Perhaps because of the recent growth, the skills shortages, or the fragmented, freelance structure of the industry, there are other pressing issues around working culture. Alex Pumfrey, chief executive of the Film and TV Charity, observes that since the height of the pandemic, workers have become more assertive about other concerns. Pumfrey describes the three pressure points reported in the Looking Glass Survey 2021 on mental health in the film and TV industry. The survey concluded that workers’ mental health suffered from a “culture [of bullying behaviour], conditions [especially unpredictable, long hours] and capability [of managers]”.

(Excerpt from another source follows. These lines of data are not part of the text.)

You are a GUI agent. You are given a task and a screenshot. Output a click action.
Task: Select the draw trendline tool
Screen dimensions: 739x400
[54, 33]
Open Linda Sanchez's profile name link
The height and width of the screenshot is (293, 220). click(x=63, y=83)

The survey reports that conditions have not changed from a similar survey in 2019, although respondents were generally optimistic that things would get better. However, the very people in schools and colleges that the industry seeks to attract, so-called Gen Z, now expect much higher standards of behaviour and conditions than perhaps their predecessors in the industry did.

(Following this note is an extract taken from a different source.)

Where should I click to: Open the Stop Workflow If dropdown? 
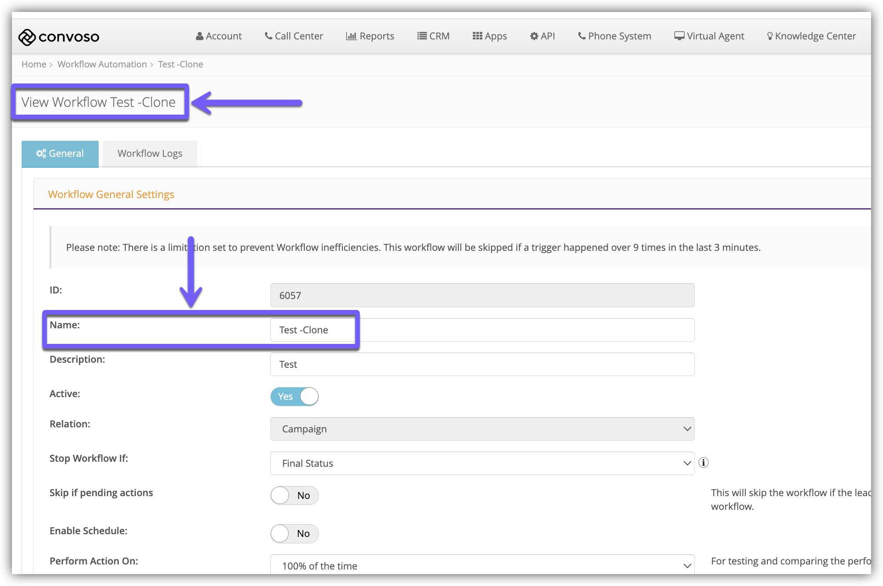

Pumfrey agrees. “The younger generations are more discerning about industry and employers on [issues such as] mental health support, social justice, racial equality and the climate emergency.” The skills shortage is also driving a “phenomenon of early promotion”, which can lead to poor management practice as people “improvise or impersonate”, as Pumfrey describes it.

A year ago, the Film and TV Charity launched its “Let’s Reset” campaign to improve mental health in the industry. Pumfrey is “really optimistic about the capacity for the industry to change; major employers have been very responsive”. As Ash has observed, perhaps in comparison with her friends in large corporate businesses, “there are no large human resources teams in small production houses, so negotiating contracts can feel scrappy”.

Ash realised that she would have to “speak up” to raise concerns; however, as elsewhere, in an industry that operates on personal networks, reputations can be damaged if poor behaviour is challenged.

While some work to make conditions more attractive, others seek to make it easier to enter the industry. For example, Screenskills recently launched Trainee Finder, a website to match new trainees with opportunities, to make it easier for trainees to enter the industry and producers to bring in new talent.

If the industry wants to become more representative and attract young people, it may find it helpful to make roles more secure, and with more formal training. Relying on goodwill and umbrella industry organisations and campaigns to effect change may not be enough to meet the growth demands.

Ash, Jones and Soor all describe the incredible buzz of working with a team of motivated colleagues towards a single aim. As the industry improves working conditions, it will continue to attract people to Sinfield’s “dream of making perfect stories”.